Information supplied:

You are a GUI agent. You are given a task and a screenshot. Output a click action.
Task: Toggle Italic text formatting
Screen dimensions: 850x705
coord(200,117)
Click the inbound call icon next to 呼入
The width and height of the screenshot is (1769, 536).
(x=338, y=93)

Work to do:
Please update the lines above so that "Italic" becomes "Bold", leaving everything else unchanged.

Complete response:
You are a GUI agent. You are given a task and a screenshot. Output a click action.
Task: Toggle Bold text formatting
Screen dimensions: 850x705
coord(200,117)
Click the inbound call icon next to 呼入
The width and height of the screenshot is (1769, 536).
(x=338, y=93)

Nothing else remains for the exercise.